Very recently, researchers discovered an important population of immune cells called memory T cells living in parts of the body that are in contact with the environment (e.g., skin, lung, GI tract). How these "resident" memory T cells are generated was unknown, and their importance with regard to how our immune system remembers infection and how it prevents against re-infection is being studied intensively.
Now, a study by a Brigham and Women's Hospital (BWH) research team led by Xiaodong Jiang, PhD, research scientist and Thomas S. Kupper, MD, Chair of the BWH Department of Dermatology, and the Thomas B. Fitzpatrick Professor of Dermatology at Harvard, has used a model involving a vaccinia virus infection of the skin to answer important questions about how these newly discovered cells protect us.
The study will be electronically published on February 29, 2012 in Nature.
Jiang and Kupper used skin infection with vaccinia virus to study the relative roles of central memory T cells (T cells that circulate in the bloodstream) and resident memory T cells in protective immunity. What they found was that after infection, disease-specific T cells were rapidly recruited not only to the infected site, but also to all areas of skin.
They further showed that multiple additional infections at future time points led to an accumulation of even more of these resident memory T cells in the skin, and that these cells remained in the skin for long periods of time.
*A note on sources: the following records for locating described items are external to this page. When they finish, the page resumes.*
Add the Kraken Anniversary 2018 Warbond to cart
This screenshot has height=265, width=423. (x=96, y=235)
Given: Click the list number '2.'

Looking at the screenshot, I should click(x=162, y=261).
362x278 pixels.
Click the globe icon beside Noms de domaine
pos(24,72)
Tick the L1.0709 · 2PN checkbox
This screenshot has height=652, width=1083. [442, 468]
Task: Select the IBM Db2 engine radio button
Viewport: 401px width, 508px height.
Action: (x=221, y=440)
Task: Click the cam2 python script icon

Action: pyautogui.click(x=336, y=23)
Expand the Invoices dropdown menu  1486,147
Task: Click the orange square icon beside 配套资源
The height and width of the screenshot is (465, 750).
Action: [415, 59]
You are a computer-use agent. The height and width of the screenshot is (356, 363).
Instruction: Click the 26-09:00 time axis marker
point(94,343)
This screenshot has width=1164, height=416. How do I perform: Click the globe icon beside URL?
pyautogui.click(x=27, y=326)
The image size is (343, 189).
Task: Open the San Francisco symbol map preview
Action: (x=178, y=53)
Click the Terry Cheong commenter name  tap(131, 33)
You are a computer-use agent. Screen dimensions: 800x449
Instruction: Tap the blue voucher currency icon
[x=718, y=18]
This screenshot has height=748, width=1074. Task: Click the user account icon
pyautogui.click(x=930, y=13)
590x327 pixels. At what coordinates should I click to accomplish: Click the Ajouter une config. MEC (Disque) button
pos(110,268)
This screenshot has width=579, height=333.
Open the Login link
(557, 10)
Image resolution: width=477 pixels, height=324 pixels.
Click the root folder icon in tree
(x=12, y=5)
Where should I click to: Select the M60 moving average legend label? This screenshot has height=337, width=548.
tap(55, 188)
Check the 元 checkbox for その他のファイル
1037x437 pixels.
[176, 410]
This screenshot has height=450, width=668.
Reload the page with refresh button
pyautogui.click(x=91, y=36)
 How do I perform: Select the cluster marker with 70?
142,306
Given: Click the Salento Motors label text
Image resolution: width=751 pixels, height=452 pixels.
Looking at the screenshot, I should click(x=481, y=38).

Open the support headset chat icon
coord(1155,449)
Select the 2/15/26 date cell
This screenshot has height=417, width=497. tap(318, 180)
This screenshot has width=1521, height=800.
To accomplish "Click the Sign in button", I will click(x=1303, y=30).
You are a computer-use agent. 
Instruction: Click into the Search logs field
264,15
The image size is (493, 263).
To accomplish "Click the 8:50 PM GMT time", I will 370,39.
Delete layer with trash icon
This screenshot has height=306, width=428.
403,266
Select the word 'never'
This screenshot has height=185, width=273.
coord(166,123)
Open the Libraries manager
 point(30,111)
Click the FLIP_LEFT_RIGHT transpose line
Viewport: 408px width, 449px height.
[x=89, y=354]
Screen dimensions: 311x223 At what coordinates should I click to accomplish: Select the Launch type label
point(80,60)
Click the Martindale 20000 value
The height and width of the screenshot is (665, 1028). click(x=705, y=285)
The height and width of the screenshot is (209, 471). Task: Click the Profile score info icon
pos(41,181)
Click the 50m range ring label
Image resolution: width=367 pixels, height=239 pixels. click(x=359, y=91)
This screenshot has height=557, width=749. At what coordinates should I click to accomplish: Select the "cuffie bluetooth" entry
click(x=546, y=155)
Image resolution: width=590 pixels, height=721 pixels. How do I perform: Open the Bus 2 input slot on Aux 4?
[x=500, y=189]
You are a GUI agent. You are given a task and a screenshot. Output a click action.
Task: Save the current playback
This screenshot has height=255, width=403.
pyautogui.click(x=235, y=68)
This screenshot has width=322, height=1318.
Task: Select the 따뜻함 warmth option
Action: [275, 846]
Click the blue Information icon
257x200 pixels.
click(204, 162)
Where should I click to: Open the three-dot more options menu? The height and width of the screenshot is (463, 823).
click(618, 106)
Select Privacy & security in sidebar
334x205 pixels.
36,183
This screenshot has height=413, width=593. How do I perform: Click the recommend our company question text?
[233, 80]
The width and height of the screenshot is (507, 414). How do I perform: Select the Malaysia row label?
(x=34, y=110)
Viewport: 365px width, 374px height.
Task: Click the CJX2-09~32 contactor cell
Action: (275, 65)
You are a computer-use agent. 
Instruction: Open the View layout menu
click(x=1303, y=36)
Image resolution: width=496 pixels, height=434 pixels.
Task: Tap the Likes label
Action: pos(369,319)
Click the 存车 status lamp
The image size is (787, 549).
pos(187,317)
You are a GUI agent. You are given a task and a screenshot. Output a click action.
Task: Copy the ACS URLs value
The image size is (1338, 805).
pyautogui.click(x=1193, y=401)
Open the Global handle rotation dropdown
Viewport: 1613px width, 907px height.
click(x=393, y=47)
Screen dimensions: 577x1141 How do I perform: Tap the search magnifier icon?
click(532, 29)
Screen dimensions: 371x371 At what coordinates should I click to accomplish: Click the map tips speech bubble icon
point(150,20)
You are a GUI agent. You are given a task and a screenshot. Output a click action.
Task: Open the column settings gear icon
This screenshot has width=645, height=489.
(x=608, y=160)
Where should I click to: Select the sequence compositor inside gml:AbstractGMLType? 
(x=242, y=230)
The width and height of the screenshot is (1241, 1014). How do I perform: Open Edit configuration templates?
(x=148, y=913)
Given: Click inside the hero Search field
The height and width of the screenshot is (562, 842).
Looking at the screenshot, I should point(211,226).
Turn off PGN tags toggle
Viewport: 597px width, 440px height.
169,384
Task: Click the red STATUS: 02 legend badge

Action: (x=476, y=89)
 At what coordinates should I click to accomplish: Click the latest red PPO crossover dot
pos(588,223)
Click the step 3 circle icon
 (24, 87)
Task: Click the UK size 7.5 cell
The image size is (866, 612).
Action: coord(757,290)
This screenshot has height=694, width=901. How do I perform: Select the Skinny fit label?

Finally, Jiang and Kupper showed, for the first time, that resident memory T cells were the most important protective immune cells in fighting infection-much more important than central memory T cells, which were ineffective at rapid immune protection by themselves.
"Finding that resident memory T cells were so much more important than central memory T cells in protective immunity was surprising, and makes us re-think current immunologic dogma," said Kupper.
While skin was used as a model system in this study, the results can be extrapolated to the lungs, GI tract, and other epithelial tissues that contact the outside world.
The findings suggest that the most important elements of T cell memory to infectious diseases may reside in tissues, rather than in the blood.
"The immune system provides the right T cells, at the right place and time, to protect us from an environment that is full of potentially harmful pathogens." said Kupper.
Also, the findings imply that vaccines should be optimized to create precisely this kind of long lasting tissue-resident T cell immunity, and that the current focus on antibody production may not be as important.
"This work suggests a fundamental reassessment of how vaccines are both constructed and delivered," said Kupper. "These results have altered the way we think about the immune system and vaccination for infectious diseases."
This research was supported by grants from the National Institutes of Health.